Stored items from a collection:

******************************

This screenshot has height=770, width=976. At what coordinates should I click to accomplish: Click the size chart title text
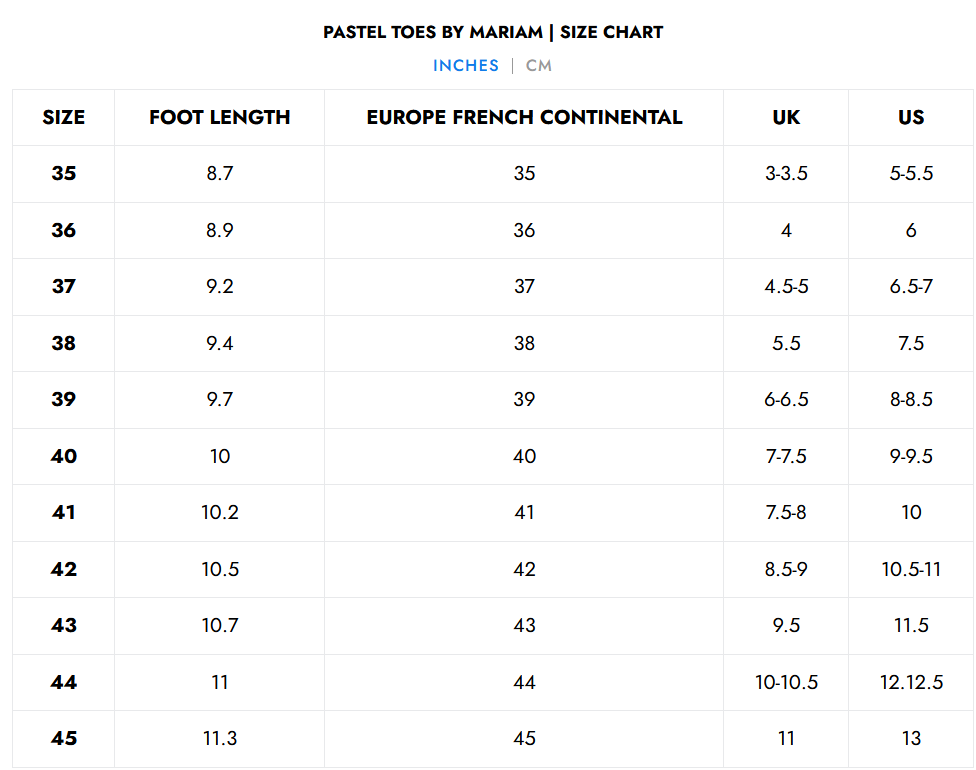[493, 32]
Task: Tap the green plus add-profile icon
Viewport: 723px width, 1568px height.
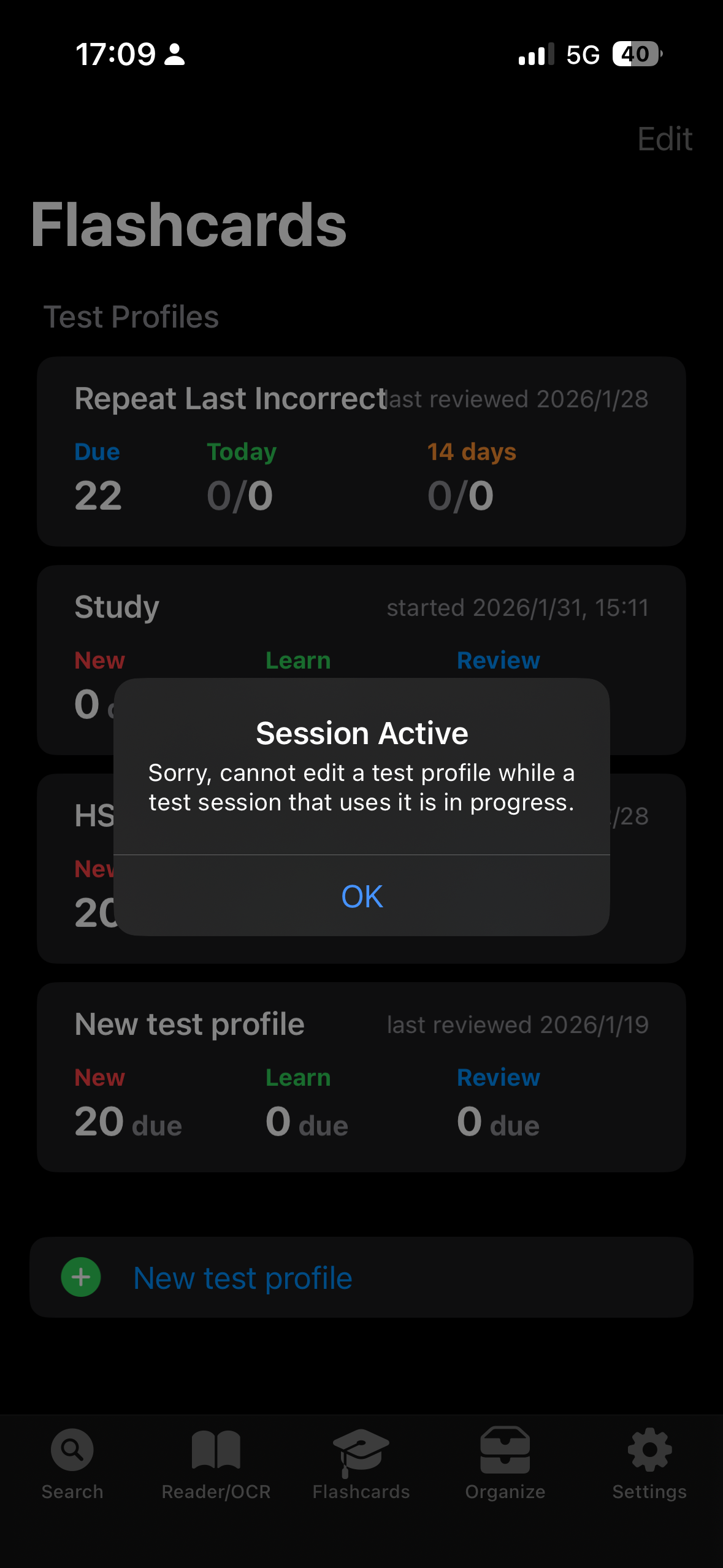Action: (x=81, y=1277)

******************************

_YOUR GOAL:_ From the first line to the last, reproduce the records above exactly and skip the pictures.

_RESULT FOR THIS EXERCISE:_
This screenshot has height=770, width=976. At what coordinates should I click to accomplish: Click the size chart title text
[493, 32]
Task: Tap the green plus add-profile icon
Viewport: 723px width, 1568px height.
Action: (x=81, y=1277)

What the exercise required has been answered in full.